BEGIN

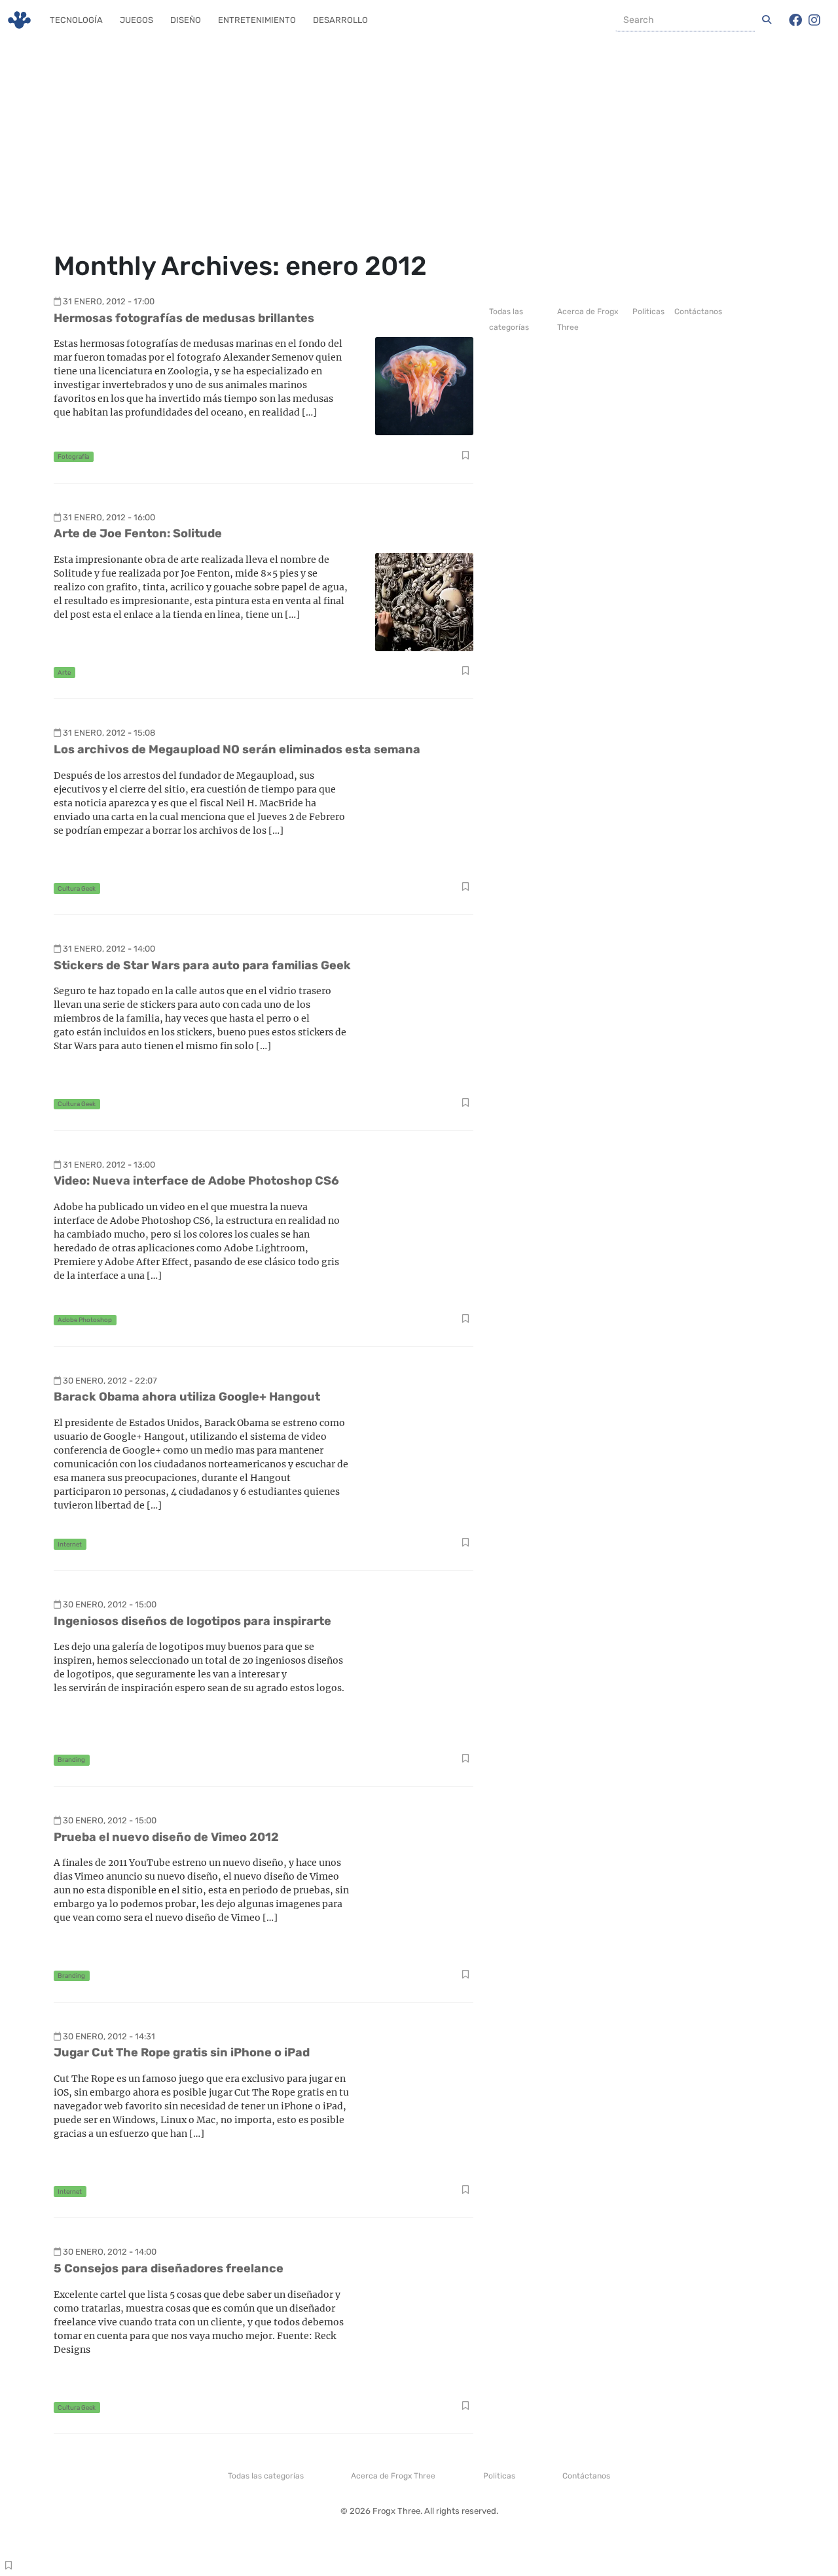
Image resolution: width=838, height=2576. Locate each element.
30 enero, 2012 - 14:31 (109, 2036)
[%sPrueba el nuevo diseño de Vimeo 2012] (424, 1904)
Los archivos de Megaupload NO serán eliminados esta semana (237, 749)
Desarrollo (340, 20)
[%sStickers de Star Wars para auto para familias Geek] (424, 1032)
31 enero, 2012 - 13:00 (109, 1165)
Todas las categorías (266, 2475)
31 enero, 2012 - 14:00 (109, 949)
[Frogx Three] (19, 20)
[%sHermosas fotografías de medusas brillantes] (424, 385)
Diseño (185, 20)
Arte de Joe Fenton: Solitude (138, 533)
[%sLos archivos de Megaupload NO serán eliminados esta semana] (424, 817)
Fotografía (73, 456)
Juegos (136, 20)
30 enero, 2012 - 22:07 (110, 1381)
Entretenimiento (257, 20)
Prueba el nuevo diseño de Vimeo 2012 (166, 1837)
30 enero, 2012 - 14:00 (109, 2252)
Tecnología (76, 20)
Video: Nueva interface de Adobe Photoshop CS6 (196, 1180)
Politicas (648, 311)
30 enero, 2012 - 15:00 (109, 1604)
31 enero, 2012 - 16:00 (109, 517)
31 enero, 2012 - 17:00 (109, 301)
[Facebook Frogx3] (795, 20)
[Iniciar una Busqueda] (766, 20)
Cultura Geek (77, 888)
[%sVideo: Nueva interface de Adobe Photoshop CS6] (424, 1248)
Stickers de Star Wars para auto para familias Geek (202, 965)
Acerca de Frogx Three (393, 2475)
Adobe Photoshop (85, 1319)
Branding (71, 1759)
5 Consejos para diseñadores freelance (168, 2268)
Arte (64, 672)
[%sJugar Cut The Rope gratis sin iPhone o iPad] (424, 2120)
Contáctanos (698, 311)
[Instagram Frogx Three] (814, 20)
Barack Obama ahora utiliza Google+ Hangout (187, 1396)
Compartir (465, 456)
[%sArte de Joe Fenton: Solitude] (424, 601)
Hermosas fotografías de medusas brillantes (184, 318)
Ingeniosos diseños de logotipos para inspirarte (192, 1621)
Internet (70, 1544)
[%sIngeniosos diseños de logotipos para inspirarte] (424, 1689)
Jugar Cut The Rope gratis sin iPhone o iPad (182, 2052)
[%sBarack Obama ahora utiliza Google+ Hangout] (424, 1464)
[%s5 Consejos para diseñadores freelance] (424, 2336)
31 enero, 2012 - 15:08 (109, 733)
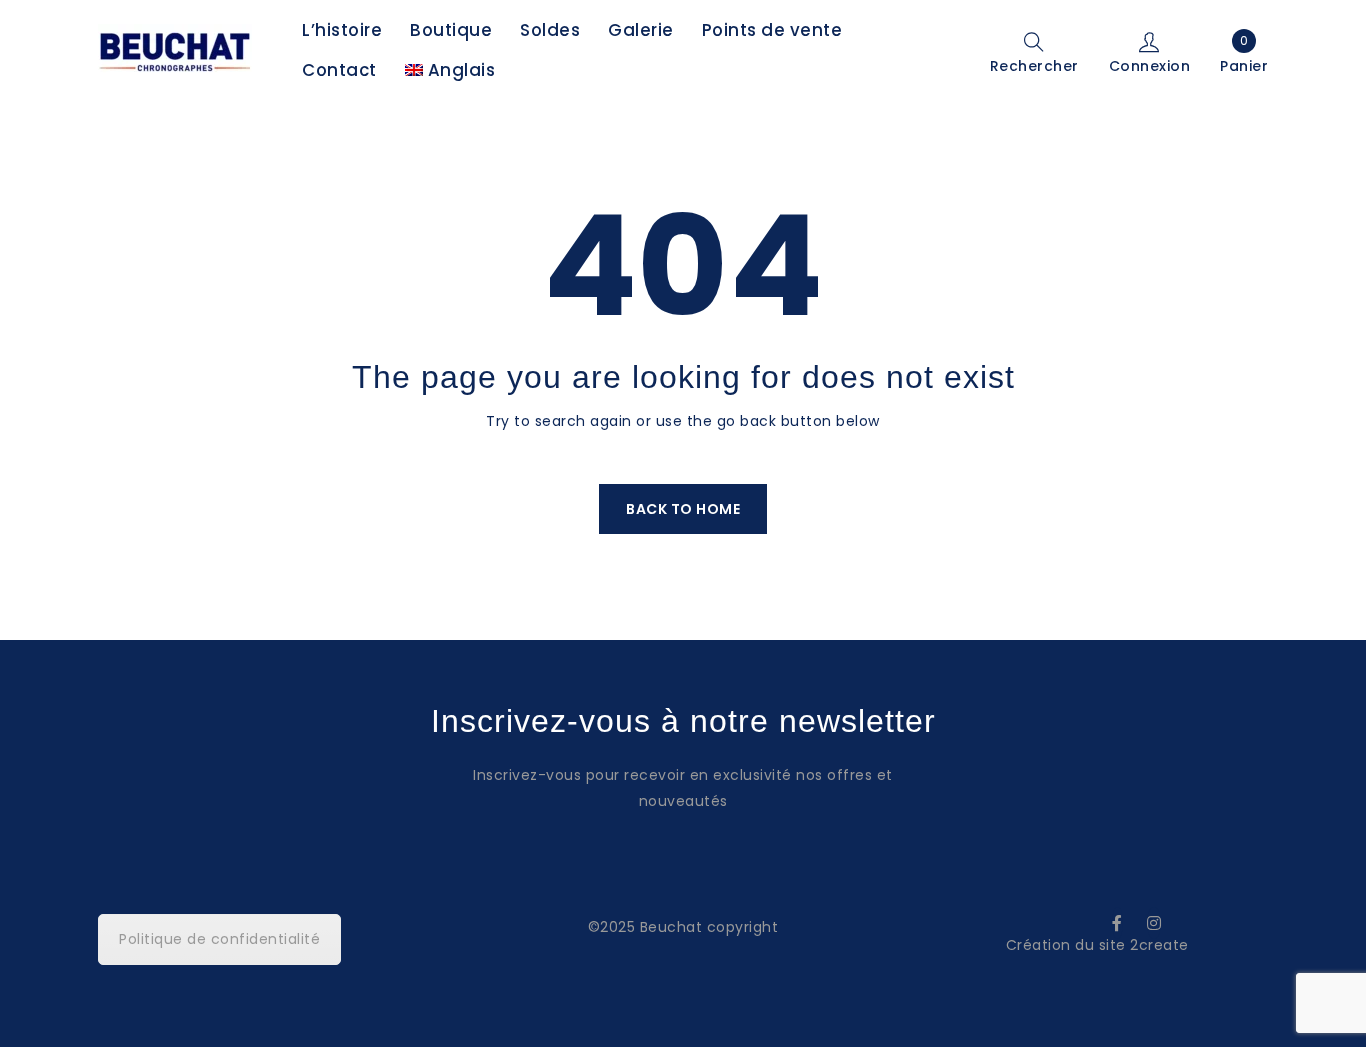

END

Assignment:
Retype the data above exactly, dropping every picture.

Task answer:
Image resolution: width=838, height=2576. Locate each element.
30 enero, 2012 - 14:31 (109, 2036)
[%sPrueba el nuevo diseño de Vimeo 2012] (424, 1904)
Los archivos de Megaupload NO serán eliminados esta semana (237, 749)
Desarrollo (340, 20)
[%sStickers de Star Wars para auto para familias Geek] (424, 1032)
31 enero, 2012 - 13:00 (109, 1165)
Todas las categorías (266, 2475)
31 enero, 2012 - 14:00 (109, 949)
[Frogx Three] (19, 20)
[%sHermosas fotografías de medusas brillantes] (424, 385)
Diseño (185, 20)
Arte de Joe Fenton: Solitude (138, 533)
[%sLos archivos de Megaupload NO serán eliminados esta semana] (424, 817)
Fotografía (73, 456)
Juegos (136, 20)
30 enero, 2012 - 22:07 (110, 1381)
Entretenimiento (257, 20)
Prueba el nuevo diseño de Vimeo 2012 (166, 1837)
30 enero, 2012 - 14:00 (109, 2252)
Tecnología (76, 20)
Video: Nueva interface de Adobe Photoshop CS6 (196, 1180)
Politicas (648, 311)
30 enero, 2012 - 15:00 (109, 1604)
31 enero, 2012 - 16:00 (109, 517)
31 enero, 2012 - 17:00 (109, 301)
[Facebook Frogx3] (795, 20)
[Iniciar una Busqueda] (766, 20)
Cultura Geek (77, 888)
[%sVideo: Nueva interface de Adobe Photoshop CS6] (424, 1248)
Stickers de Star Wars para auto para familias Geek (202, 965)
Acerca de Frogx Three (393, 2475)
Adobe Photoshop (85, 1319)
Branding (71, 1759)
5 Consejos para diseñadores freelance (168, 2268)
Arte (64, 672)
[%sJugar Cut The Rope gratis sin iPhone o iPad] (424, 2120)
Contáctanos (698, 311)
[Instagram Frogx Three] (814, 20)
Barack Obama ahora utiliza Google+ Hangout (187, 1396)
Compartir (465, 456)
[%sArte de Joe Fenton: Solitude] (424, 601)
Hermosas fotografías de medusas brillantes (184, 318)
Ingeniosos diseños de logotipos para inspirarte (192, 1621)
Internet (70, 1544)
[%sIngeniosos diseños de logotipos para inspirarte] (424, 1689)
Jugar Cut The Rope gratis sin iPhone o iPad (182, 2052)
[%sBarack Obama ahora utiliza Google+ Hangout] (424, 1464)
[%s5 Consejos para diseñadores freelance] (424, 2336)
31 enero, 2012 - 15:08 (109, 733)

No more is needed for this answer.